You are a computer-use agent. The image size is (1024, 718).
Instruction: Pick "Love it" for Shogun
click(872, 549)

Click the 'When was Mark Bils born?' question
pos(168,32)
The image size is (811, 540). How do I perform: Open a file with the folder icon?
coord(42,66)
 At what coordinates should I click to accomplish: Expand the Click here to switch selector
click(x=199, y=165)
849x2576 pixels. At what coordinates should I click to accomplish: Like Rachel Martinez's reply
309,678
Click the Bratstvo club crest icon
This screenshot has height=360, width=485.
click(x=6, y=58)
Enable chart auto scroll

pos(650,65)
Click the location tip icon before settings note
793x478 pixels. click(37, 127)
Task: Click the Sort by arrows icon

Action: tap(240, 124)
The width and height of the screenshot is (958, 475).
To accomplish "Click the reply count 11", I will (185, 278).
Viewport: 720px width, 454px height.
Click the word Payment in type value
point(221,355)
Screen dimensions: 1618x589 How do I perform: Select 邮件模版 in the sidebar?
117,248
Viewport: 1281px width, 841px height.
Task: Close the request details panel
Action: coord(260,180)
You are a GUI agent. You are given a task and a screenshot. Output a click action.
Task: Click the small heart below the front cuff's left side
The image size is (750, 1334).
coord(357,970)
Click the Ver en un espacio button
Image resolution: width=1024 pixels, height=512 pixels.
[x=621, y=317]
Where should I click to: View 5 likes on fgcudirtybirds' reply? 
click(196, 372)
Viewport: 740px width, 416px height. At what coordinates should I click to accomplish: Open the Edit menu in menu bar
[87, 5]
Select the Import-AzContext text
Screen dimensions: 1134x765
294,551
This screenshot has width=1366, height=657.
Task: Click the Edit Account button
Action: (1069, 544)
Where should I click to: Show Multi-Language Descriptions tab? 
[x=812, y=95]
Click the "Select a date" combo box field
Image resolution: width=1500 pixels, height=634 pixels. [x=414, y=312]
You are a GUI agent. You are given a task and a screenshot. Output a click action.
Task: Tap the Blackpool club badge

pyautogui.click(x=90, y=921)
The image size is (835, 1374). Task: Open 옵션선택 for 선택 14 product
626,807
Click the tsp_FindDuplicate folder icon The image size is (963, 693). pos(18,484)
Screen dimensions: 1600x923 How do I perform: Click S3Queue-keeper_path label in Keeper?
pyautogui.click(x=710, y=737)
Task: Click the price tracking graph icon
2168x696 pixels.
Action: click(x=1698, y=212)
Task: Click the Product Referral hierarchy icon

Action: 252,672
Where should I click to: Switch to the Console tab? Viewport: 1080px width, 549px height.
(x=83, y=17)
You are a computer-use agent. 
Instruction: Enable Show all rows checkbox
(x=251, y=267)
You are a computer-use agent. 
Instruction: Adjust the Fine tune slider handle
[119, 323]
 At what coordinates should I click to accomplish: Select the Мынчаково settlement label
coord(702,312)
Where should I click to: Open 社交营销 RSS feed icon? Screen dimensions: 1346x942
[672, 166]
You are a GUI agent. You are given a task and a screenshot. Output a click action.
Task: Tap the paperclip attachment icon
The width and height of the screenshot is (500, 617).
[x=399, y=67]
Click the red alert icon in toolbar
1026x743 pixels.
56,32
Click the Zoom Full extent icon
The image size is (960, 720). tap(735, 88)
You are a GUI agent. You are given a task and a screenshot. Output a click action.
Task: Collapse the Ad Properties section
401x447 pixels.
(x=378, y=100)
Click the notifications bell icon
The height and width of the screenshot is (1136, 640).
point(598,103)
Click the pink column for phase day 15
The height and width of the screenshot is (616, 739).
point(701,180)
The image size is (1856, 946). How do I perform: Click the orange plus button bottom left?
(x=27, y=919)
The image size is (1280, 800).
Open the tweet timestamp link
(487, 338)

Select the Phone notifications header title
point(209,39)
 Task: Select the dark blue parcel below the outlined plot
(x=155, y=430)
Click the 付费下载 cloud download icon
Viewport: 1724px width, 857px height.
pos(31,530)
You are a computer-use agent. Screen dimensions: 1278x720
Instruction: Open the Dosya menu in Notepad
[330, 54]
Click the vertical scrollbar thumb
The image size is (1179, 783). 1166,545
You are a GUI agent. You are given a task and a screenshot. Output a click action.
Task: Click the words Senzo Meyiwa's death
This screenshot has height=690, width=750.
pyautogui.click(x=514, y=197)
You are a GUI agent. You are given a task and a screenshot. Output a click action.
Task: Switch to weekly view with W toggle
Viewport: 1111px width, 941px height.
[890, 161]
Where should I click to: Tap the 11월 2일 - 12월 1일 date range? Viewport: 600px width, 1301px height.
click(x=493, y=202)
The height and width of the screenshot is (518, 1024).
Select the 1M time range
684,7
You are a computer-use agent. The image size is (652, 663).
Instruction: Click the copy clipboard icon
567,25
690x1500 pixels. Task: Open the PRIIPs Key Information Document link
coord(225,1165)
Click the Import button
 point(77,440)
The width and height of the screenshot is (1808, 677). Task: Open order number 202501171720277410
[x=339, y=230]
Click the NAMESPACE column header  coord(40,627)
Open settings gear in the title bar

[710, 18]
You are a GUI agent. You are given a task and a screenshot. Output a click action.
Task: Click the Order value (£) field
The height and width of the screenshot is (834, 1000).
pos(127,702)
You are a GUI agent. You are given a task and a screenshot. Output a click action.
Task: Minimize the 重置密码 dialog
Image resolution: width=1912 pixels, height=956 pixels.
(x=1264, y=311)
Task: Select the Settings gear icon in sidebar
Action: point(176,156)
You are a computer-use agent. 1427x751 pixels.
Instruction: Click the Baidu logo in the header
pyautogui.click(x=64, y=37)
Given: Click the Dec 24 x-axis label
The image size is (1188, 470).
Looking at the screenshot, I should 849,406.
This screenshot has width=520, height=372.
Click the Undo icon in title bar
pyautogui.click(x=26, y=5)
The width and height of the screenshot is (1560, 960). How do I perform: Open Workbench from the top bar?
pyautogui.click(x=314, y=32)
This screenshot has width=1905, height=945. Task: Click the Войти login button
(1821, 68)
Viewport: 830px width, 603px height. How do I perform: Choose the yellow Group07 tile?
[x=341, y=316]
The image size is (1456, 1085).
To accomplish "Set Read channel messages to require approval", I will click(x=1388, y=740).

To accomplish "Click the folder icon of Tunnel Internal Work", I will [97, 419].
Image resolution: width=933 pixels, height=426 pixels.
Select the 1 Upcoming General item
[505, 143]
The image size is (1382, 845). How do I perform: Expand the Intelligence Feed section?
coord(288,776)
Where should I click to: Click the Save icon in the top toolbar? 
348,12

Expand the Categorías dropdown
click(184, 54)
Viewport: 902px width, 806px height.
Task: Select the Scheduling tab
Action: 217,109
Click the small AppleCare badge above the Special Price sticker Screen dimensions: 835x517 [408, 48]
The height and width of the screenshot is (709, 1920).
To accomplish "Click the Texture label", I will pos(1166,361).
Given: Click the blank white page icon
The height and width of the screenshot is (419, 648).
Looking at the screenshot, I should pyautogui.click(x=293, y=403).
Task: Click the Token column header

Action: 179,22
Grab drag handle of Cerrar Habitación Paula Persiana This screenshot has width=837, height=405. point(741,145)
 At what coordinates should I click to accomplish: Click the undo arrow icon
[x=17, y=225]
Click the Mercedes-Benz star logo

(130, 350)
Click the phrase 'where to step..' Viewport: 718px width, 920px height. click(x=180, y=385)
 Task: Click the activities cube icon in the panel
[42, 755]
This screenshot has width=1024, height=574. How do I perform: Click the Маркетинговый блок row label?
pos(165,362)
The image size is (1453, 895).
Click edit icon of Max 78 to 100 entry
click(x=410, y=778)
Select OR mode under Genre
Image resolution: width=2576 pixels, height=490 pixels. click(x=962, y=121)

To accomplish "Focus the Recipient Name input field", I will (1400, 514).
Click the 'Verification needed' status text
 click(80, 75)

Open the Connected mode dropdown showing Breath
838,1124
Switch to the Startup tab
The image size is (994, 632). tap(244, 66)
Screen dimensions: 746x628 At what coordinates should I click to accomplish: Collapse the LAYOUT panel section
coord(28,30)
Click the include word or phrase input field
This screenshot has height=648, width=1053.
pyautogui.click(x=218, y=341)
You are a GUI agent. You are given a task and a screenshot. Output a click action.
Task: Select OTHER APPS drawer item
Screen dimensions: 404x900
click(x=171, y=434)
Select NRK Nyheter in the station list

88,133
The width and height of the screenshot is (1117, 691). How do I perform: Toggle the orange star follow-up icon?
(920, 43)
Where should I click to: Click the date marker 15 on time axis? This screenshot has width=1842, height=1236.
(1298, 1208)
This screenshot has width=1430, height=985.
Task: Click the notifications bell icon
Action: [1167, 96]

» **TASK REQUIREMENTS**
Look for the word "input" in the data, then return every line that contains it.

» **COMPLETED EXERCISE**
To accomplish "Focus the Recipient Name input field", I will (1400, 514).
Click the include word or phrase input field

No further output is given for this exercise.